[Stored data]
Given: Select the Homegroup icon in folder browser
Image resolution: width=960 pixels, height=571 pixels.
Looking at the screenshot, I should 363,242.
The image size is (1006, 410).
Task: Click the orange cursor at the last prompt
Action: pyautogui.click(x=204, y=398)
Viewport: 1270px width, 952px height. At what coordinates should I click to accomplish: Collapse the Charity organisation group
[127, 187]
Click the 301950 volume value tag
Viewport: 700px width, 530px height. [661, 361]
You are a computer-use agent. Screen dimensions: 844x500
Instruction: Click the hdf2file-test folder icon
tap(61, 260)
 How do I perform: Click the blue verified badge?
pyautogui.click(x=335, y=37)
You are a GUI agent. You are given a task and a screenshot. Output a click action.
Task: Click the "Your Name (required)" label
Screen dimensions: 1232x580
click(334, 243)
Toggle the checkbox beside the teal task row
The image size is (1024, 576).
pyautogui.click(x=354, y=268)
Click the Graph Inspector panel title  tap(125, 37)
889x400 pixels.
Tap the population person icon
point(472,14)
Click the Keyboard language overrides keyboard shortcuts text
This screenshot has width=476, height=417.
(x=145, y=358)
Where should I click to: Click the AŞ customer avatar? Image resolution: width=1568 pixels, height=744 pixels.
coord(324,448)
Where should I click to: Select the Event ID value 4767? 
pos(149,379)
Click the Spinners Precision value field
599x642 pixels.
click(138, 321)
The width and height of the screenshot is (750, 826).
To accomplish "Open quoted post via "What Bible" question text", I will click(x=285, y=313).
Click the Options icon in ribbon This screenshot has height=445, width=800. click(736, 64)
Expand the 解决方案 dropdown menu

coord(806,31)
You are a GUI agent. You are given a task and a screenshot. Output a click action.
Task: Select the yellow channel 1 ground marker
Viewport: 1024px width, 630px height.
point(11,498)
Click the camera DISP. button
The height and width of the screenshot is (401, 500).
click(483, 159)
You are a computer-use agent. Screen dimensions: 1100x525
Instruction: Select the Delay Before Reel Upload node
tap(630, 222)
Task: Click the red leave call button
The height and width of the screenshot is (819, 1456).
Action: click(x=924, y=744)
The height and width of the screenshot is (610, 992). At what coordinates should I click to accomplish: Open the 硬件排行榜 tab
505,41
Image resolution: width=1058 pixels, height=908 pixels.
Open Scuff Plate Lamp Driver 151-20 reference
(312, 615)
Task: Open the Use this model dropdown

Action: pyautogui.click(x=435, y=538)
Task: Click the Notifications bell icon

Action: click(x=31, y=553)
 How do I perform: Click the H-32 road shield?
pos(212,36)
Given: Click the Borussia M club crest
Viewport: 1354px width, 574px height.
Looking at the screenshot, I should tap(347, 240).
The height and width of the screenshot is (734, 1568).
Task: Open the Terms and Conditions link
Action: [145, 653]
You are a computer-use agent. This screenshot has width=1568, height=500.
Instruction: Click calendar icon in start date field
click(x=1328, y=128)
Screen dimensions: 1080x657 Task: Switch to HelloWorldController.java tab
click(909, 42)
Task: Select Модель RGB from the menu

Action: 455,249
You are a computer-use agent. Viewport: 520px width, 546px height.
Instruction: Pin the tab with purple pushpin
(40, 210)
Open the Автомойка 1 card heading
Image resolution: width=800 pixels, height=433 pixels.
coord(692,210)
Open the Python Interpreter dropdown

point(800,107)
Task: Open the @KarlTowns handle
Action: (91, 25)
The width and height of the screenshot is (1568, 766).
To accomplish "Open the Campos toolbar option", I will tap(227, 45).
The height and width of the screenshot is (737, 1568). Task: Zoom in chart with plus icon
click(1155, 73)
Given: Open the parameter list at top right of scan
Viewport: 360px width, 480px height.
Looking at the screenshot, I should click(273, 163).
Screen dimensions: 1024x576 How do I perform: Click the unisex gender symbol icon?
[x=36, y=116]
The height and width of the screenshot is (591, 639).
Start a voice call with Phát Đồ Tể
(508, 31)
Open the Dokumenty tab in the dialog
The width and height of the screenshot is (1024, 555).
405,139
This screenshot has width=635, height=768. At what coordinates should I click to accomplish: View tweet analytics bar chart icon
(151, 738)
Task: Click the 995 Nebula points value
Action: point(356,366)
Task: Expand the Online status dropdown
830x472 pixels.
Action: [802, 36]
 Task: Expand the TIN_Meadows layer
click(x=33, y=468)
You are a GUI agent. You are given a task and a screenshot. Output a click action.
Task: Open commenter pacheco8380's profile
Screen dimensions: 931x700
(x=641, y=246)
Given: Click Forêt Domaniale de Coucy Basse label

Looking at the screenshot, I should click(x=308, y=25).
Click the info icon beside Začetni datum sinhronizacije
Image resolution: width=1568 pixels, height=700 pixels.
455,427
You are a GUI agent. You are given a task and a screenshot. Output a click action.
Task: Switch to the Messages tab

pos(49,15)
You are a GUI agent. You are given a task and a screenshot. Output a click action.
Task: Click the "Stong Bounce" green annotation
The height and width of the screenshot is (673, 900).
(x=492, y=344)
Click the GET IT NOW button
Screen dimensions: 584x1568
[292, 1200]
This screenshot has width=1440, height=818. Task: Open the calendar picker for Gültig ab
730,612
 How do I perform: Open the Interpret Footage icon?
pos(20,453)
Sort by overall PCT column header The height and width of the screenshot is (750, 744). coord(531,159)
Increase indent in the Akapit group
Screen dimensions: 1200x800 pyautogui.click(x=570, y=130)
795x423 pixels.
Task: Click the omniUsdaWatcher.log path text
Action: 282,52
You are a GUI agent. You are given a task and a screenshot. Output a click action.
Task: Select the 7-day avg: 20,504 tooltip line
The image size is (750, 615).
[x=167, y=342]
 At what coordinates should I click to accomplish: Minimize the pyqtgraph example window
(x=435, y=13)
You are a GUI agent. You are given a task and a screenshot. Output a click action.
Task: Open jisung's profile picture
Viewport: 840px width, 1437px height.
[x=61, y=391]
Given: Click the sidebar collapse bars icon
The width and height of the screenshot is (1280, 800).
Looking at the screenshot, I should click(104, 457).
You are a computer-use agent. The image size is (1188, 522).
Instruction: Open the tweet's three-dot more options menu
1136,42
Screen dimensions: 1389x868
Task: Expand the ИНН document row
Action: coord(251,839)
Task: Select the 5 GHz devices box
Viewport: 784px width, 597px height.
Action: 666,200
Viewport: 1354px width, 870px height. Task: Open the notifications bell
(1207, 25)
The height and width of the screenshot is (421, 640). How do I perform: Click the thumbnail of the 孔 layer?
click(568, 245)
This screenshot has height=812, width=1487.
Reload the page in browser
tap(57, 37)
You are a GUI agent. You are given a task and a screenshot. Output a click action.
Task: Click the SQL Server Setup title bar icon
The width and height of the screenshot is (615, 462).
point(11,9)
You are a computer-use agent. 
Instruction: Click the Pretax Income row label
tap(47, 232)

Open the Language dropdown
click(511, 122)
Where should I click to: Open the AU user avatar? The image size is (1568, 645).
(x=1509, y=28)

▸ **EXERCISE DETAILS**
Where a line in the entries holds the word "title", copy that line.

▸ **SOLUTION TO THE EXERCISE**
Click the Graph Inspector panel title  tap(125, 37)
Task: Click the SQL Server Setup title bar icon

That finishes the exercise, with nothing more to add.